____ TASK MATERIAL

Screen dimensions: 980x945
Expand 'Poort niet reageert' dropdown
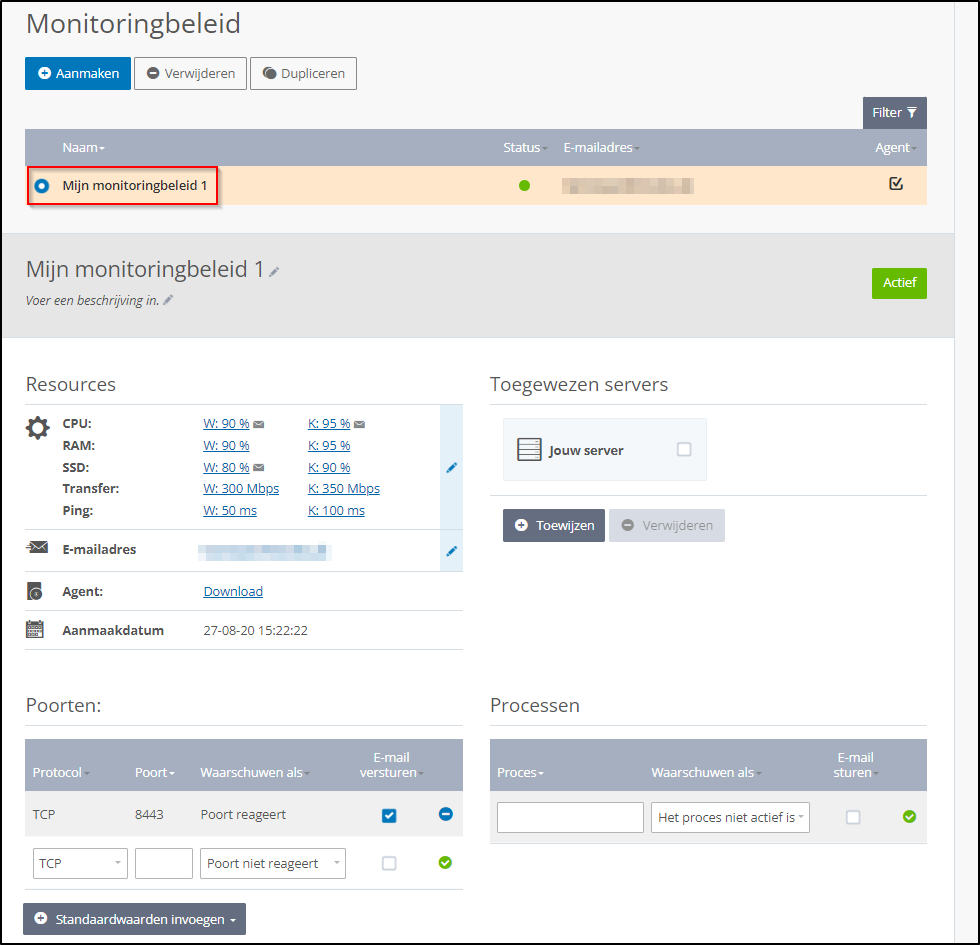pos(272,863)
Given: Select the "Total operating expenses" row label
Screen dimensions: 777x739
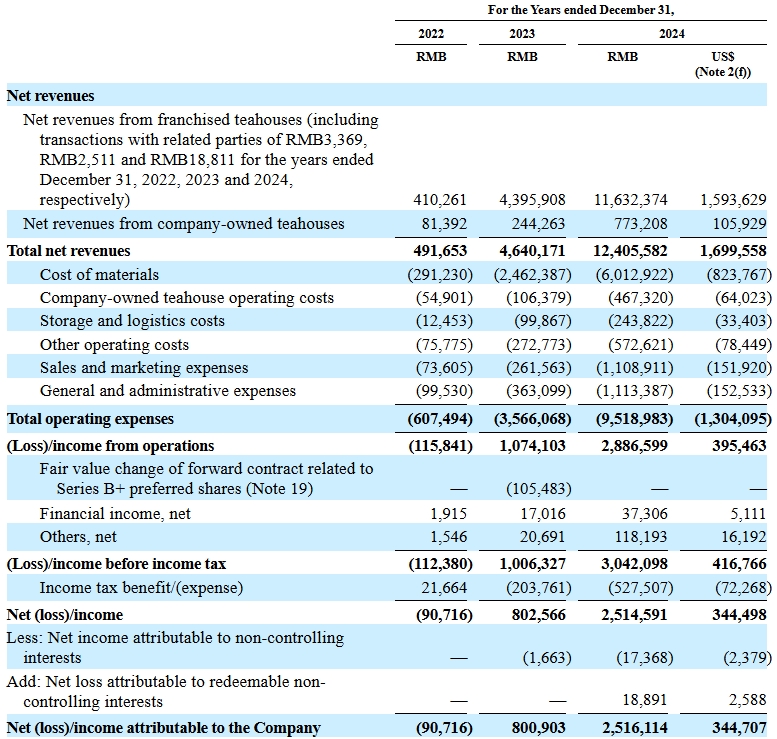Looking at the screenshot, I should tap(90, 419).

________

**INSTRUCTIONS TO FOLLOW:**
The records above must be repeated exactly, minus their pictures.

**COMPLETED EXERCISE:**
Screen dimensions: 980x945
Expand 'Poort niet reageert' dropdown
pos(272,863)
Given: Select the "Total operating expenses" row label
Screen dimensions: 777x739
Looking at the screenshot, I should tap(90, 419).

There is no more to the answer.